*** Opening SUPPLIED PASSAGE ***

How much time is too much time on social media?
According to a Pew Research study, 45% of teens admit that they are online “almost constantly.” So, if kids are online less than a couple of hours a day, they’re doing really well. But for those who spend three to six hours or more a day, that’s when they’re getting into iffy territory. It’s interfering with the time they could be spending with other people or doing things that help with their developmental growth, like engaging in school and extracurricular activities.
Engaging in the world around you and having social interaction with others help to develop a sense of being part of the community and doing things that enhance your feelings of competency around other people. This engagement is extremely beneficial for your personal growth and development, and it doesn’t happen when you’re online.
How does social media impact those with attention-deficit disorders?
Data show that those with ADHD (attention-deficit hyperactivity disorder) can fall into the rabbit hole of more time on social media and less time being in the world. This is especially true when it comes to gaming, because of the way that gaming programs are created; they directly affect the reinforcement systems in the brain in such a way that they’re very stimulating and exciting. When you’re participating in online gaming, you’re experiencing things that make you feel good about yourself, but in reality you’re in isolation from actual face-to-face interactions with people.
Why is social isolation dangerous?
Because we live in a social world. It’s healthy for an individual to have at least one or two friends who listen to you, whom you can engage with, and have fun with. And isolation, especially isolation where you are in a world of watching Netflix, scrolling Instagram, or gaming, will increase anxiety and this sensation of unreality, which can give you a false sense of the way the world really works. If you stay online, you may get a false sense that the world is too hurtful or dangerous. A kid might feel, “There’s nothing out there for me. I can’t do anything. I might as well just lose myself in another season of whatever show this is.” And that’s not healthy. You don’t become a productive, contributing member of society.

*** Closing SUPPLIED PASSAGE ***

__TASKS TO PERFORM__
1. Return the part of the social media text that opens with the words containing "According to a" and closes with "with attention-deficit disorders?", word for word.
2. In the social media text, what percentage of teens say they are online "almost constantly"?

*** Opening EXTRACTED ENTRIES ***

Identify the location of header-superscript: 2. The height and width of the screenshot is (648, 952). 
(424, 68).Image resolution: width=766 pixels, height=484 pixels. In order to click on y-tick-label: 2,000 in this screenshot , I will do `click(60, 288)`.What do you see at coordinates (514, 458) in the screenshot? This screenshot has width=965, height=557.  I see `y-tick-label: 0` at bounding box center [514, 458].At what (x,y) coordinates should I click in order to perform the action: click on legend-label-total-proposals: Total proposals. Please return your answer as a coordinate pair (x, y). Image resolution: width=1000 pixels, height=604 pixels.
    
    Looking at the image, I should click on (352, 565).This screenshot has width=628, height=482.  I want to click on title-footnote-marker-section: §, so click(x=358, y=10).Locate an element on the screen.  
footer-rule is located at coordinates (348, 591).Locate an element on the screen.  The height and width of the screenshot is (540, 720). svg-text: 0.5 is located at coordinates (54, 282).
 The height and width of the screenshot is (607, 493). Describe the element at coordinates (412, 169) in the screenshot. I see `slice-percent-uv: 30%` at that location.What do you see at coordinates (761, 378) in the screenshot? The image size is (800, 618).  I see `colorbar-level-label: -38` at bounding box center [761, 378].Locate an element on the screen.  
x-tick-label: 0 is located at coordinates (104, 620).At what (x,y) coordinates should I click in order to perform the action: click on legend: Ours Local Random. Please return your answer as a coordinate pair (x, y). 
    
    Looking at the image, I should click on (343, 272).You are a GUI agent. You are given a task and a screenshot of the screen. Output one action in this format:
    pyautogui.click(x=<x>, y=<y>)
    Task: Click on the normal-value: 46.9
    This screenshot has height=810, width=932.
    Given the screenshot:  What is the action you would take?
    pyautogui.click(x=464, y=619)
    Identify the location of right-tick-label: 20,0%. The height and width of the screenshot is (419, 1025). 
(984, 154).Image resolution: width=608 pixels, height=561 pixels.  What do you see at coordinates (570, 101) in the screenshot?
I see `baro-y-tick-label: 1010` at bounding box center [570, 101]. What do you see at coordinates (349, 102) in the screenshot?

*** Closing EXTRACTED ENTRIES ***

__ANSWERS BY TASK__
1.
According to a Pew Research study, 45% of teens admit that they are online “almost constantly.” So, if kids are online less than a couple of hours a day, they’re doing really well. But for those who spend three to six hours or more a day, that’s when they’re getting into iffy territory. It’s interfering with the time they could be spending with other people or doing things that help with their developmental growth, like engaging in school and extracurricular activities.
Engaging in the world around you and having social interaction with others help to develop a sense of being part of the community and doing things that enhance your feelings of competency around other people. This engagement is extremely beneficial for your personal growth and development, and it doesn’t happen when you’re online.
How does social media impact those with attention-deficit disorders?

2. 45%